This is part 2 of a two part blog.
Part1: Time for a Virtual Domain Controller and vMotion gotchas educational trip
Part2: DC gone wild
On Part 1 I explained how I screwed up my domain controller time for the entire domain. On this section I will go through on how to fix it but first let me introduce the cast so we won’t get confuse.
DC1 – Bad virtual domain controller. Holds the PDC emulator FSMO role.
DC2 – Good domain controller.
Once we realize that we have a time issue we manually change the time on the two domain controller. After the manual time change we started getting phone calls of users password expired, this is validated by DC logs that shows machine/user account issue. Some users are working and some are not, the users that are working seems to all authenticate to DC2 and this is validated by going to the command prompt type “set” and look for “LOGONSERVER=\\DC2”. At this point I know that DC2 is working and DC1 is not. I also know that the two are not talking by adding a bogus file on DC1 NETLOGON directory share and looking at DC2 NETLOGON share expecting it to get sync there. The logs validates the kerberos DC1 machine account issue.

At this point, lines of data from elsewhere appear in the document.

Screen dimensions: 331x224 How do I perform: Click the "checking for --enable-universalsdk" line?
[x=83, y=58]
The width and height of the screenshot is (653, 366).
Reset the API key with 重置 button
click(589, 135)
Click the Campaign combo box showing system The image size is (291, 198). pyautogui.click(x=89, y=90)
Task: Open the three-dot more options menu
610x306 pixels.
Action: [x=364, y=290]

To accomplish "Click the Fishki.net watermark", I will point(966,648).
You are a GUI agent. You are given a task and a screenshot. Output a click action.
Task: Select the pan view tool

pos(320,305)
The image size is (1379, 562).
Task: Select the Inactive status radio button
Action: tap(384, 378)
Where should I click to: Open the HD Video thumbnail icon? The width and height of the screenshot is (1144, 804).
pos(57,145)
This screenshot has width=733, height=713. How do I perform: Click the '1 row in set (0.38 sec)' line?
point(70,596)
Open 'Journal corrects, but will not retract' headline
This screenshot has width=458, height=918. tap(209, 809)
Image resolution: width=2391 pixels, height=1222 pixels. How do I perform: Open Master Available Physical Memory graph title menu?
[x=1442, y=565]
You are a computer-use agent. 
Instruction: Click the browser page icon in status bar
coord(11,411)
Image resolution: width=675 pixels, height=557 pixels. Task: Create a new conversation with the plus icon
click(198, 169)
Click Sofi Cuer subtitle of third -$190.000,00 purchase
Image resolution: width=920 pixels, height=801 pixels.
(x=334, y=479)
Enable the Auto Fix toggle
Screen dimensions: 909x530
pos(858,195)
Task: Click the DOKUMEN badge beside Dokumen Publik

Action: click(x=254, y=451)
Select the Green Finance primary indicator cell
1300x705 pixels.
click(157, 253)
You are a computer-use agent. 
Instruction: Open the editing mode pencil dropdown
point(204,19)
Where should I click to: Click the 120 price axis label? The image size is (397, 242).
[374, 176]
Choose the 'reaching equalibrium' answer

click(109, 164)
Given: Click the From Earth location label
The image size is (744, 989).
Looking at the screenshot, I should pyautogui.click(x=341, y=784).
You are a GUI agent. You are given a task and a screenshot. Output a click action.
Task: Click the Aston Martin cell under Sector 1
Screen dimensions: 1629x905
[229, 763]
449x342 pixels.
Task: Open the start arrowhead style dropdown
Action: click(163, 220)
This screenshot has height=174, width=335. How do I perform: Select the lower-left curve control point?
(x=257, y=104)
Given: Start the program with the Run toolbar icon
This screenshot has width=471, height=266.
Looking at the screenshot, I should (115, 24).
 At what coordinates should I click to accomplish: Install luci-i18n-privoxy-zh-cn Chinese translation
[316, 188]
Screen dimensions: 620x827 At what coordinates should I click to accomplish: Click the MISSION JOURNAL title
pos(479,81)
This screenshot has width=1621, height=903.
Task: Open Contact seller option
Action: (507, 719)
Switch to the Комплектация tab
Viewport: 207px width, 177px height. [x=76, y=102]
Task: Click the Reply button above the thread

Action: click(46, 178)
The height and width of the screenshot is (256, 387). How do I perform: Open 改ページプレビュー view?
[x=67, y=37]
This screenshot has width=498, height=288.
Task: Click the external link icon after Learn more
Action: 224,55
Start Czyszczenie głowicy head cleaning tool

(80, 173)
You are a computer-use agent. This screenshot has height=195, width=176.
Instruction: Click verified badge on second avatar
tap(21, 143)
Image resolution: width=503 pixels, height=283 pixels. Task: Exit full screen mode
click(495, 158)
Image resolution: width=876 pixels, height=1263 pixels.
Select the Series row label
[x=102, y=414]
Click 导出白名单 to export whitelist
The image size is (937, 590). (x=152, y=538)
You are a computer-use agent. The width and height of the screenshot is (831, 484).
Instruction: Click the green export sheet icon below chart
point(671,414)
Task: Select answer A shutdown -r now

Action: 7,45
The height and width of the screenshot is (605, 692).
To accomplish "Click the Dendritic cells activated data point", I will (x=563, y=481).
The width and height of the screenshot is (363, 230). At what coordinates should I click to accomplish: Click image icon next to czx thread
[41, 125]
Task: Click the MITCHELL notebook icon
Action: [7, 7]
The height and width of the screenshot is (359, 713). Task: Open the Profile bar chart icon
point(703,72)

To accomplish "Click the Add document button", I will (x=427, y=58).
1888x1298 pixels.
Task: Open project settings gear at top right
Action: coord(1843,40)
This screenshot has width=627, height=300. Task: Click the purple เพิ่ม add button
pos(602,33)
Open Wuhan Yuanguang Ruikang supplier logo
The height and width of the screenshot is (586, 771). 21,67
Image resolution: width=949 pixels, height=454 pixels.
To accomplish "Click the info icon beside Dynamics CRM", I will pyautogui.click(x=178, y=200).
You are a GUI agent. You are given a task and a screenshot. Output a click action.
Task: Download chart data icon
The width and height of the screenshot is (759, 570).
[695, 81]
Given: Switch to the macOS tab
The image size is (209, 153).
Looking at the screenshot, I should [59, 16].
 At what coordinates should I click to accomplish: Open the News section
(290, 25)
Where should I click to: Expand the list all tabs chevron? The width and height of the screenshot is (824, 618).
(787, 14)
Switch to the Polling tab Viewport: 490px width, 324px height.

At this point we can fix this in two ways (I’m sure there are other ways)
Option 1 which is the easiest option is just to decomission DC1 and seize all roles and move it to DC2 and problem solves. If circumstance permits, this is the easiest fix, but there are number of gotchas that I am honestly not prepared to tackle so I put this option as last resort and relocate this option at the back of my head.
Option 2 is just to fix it. If you already spent a lot of time on that DC like patching it and getting it all locked downed or you use PKI and that DC has a working certificate for PKI authentication, then fixing it is really the only viable option.
To fix it, I use a combination of burflags and netdom. If this was just a regular machine I would just rejoin it to the domain and problem solve. This domain controller needed to reset its machine password and convey the new password to DC2 and at the same time I want to make sure that DC1 grab and sync new changes from DC2 and not the other way around.
Burflags – to address the sync issue I use the burflag technique. I have use this on a handful of occasion where my SYSVOL directory or NETLOGON directory gets out of sync. There’s surplus of information on the web about this so there is no need to explain it. What I did is open up regedit on bad DC1 and navigate to “HKEY_LOCAL_MACHINE \SYSTEM\CurrentControlSet\Services\NtFrs\Parameters\ Backup/Restore\Process at Startup” change “burflags” to “D2”. “D2” tells this DC1 to be nonauthoritative and sync Active Directory from his DC2 brother.
Burflags will take care of the Active Directory inconsistency but we still have kerberos machine account issue to take care. To do this we need to employ the help of NETDOM.
Netdom – I am using 2008 R2 so Netdom is included, you might need to download support tools if you are using 2003 server. We will reset DC1 machine account password and let DC2 know about the change. Log-in to DC1 and stop “Kerberos Key Distribution Center” service and set it to manual. Next open up a command prompt (make sure you run as admin) and issue command “netdom.exe resetpwd /s:DC2 /ud:MYDOMAIN\Administrator /pd:MyAdminPassword”. Make sure it says “successful” otherwise check syntax. Also take note that I am issuing this NETDOM utility from the bad DC1 and that you “resetpwd /s:DC2”, DC2 being the good server. Once successful, normalize and set Kerberos Key Distribution Center service to Automatic and reboot DC1.
At this point the machine should be back to a normal working state. It is normal behavior for SYSVOL and NETLOGON share to not exist for the first couple of minutes depending on how big they are. Remember the burflags “D2” entry causes DC1 to delete all these share content and sync up with DC2. In my case it took between 5 to 10 minutes.
That is all folks, I hope you enjoy that 2 part series.